## What you should do:
Could you output, word for word, the lines of the records starting at the line containing "Open problem 354 到达终点的奇数步数方案" and ending at the line containing "coord(550,25)", with both of those lines included and the pictures left out?

## Provided information:
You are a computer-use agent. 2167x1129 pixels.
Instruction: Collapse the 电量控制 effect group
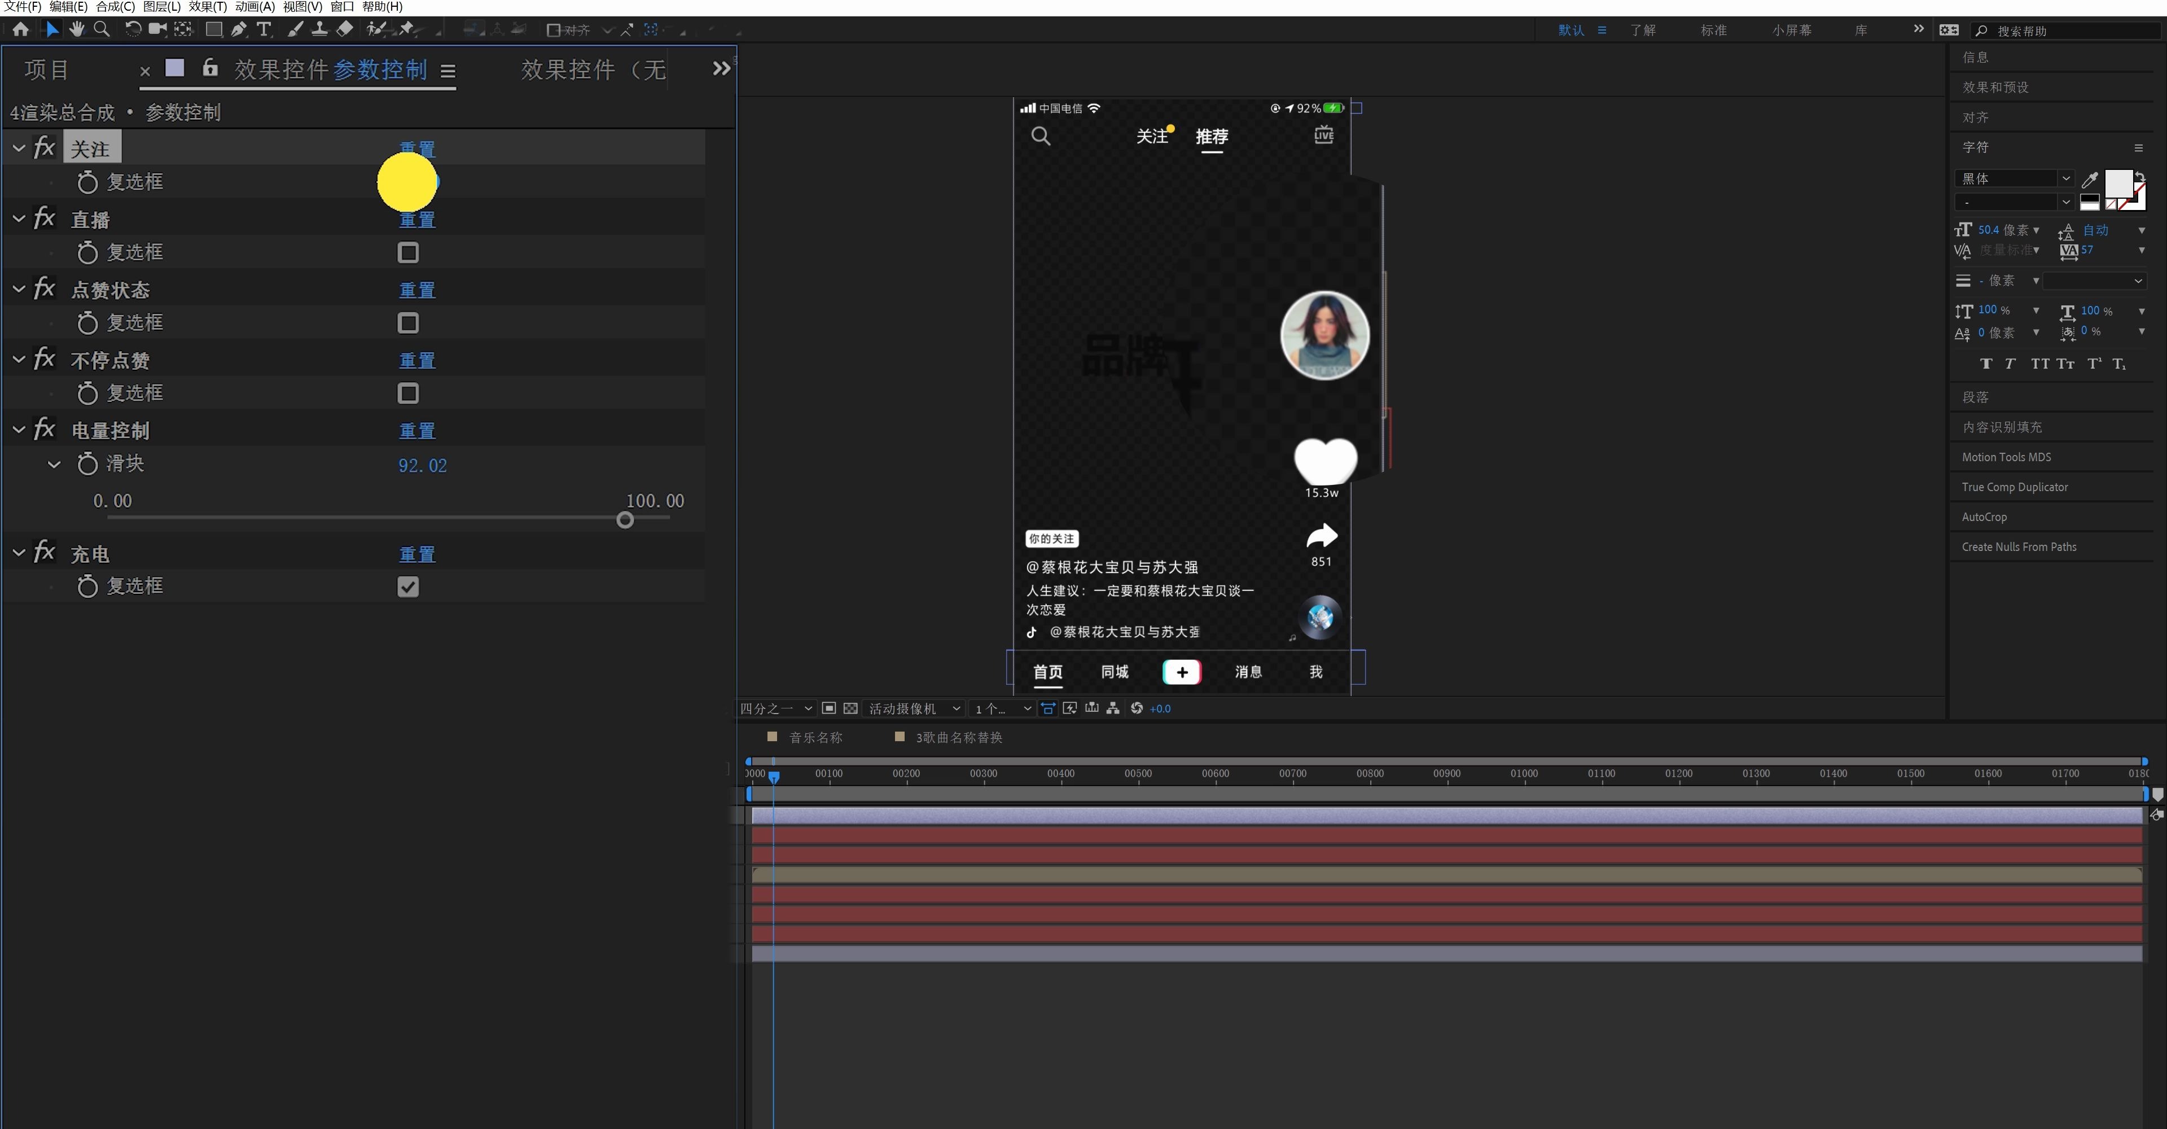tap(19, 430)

...

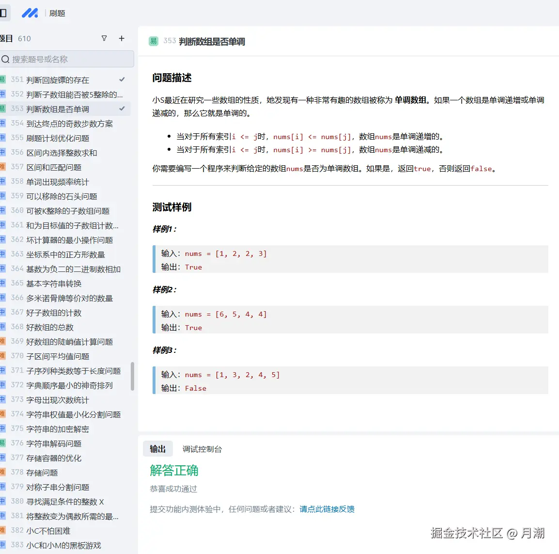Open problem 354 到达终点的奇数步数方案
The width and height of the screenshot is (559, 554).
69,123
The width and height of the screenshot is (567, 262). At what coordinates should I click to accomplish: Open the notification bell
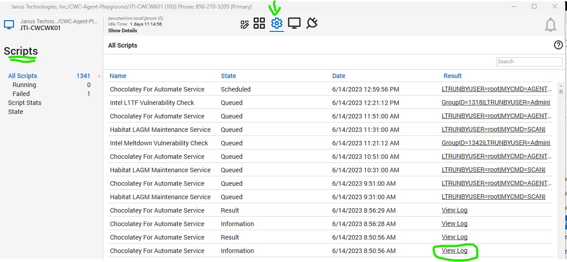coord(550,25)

## Full output:
Open problem 354 到达终点的奇数步数方案
The width and height of the screenshot is (559, 554).
69,123
The width and height of the screenshot is (567, 262). At what coordinates should I click to accomplish: Open the notification bell
coord(550,25)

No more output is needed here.